▶ **Work task**
Please answer from the four-cubes problem:
(a) How many springs connect the cubes?
(b) What does the symbol f stand for in the notation?
(c) Which equations does Hint 3 say to use to calculate the force F?

▶ **Provided text**
## Four cubes with three springs

Four identical wooden cubes of mass m are connected together in a row with three identical springs of stiffness k. We push perpendicularly on the wall of the cube at the edge by a force $$\vec{F}$$, so we make the cubes move with a uniformly accelerated motion with the acceleration of the magnitude a. Determine the magnitude of the force F and the compression of each spring if the coefficient of sliding friction between the cubes and the ground is f. Ignore the mass of the springs.

• #### Notation

 m1 mass of the first cube m2 mass of the second cube m3 mass of the third cube m4 mass of the fourth cube k stiffness of the springs f coefficient of sliding friction between any of the cubes and the ground a acceleration of the cubes $$\Delta l_1$$ = ? compression of the first spring $$\Delta l_2$$ = ? compression of the second spring $$\Delta l_3$$ = ? compression of the third spring F = ? the magnitude of the exerting force
• #### Hint 1 - forces acting on the cubes

Think of the forces acting on each of the cubes and draw a picture.

• #### Hint 2 - equations of motion

Write the equation of motion for each cube. Then choose a coordinate system and rewrite the equations into scalar forms.

• #### Hint 3 - friction force and calculation of the force F

Realise what the magnitude of friction force between the cube and the ground is dependent on and how it can be expressed. Then calculate the force F from equations (6) - (9).

▶ **Dataset section**
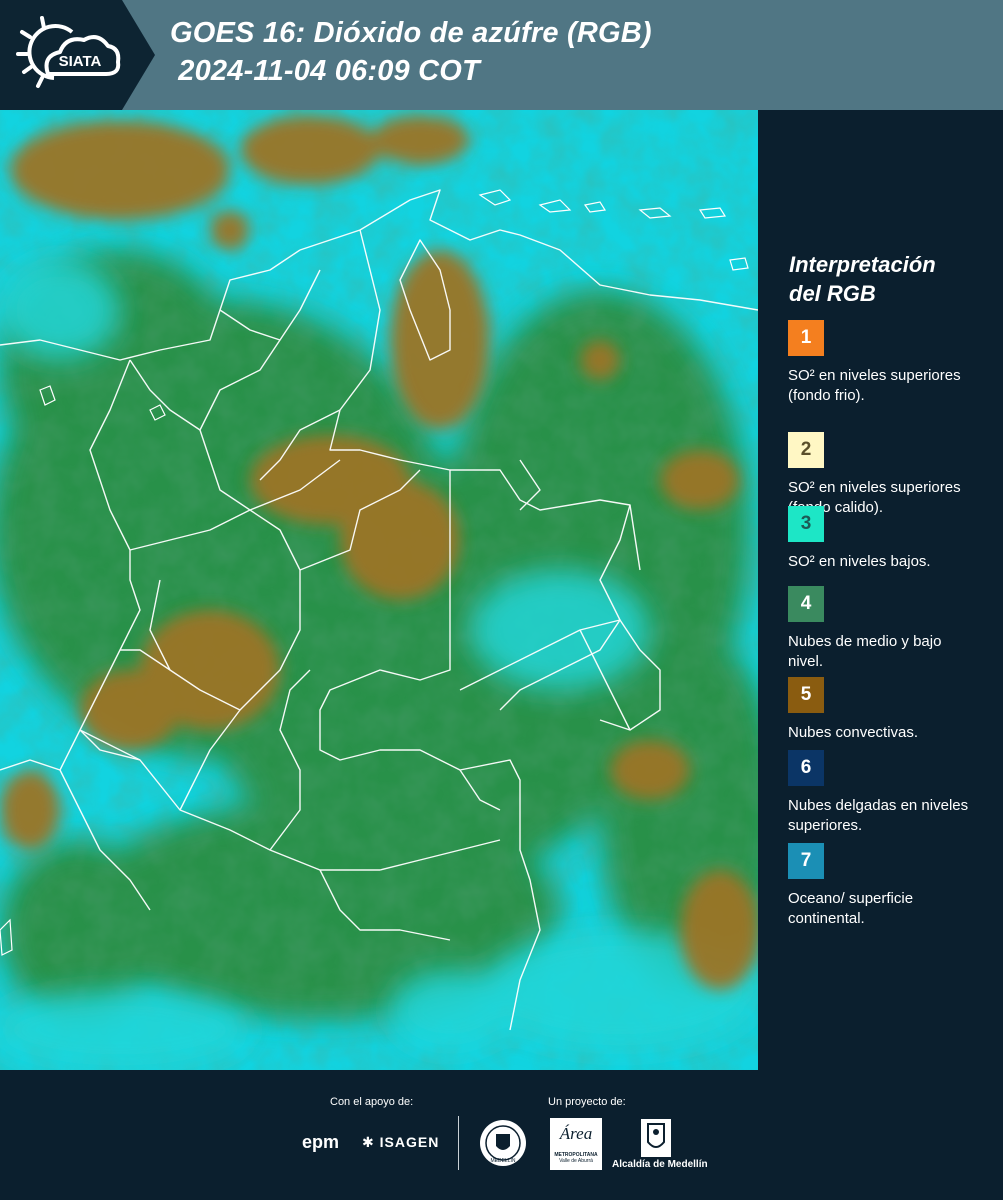 Image resolution: width=1003 pixels, height=1200 pixels. I want to click on area-metropolitana-logo: Área METROPOLITANA Valle de Aburrá, so click(576, 1144).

▶ **Answer for this exercise**
(a) Three identical springs of stiffness k.
(b) The coefficient of sliding friction between any of the cubes and the ground.
(c) Equations (6) - (9).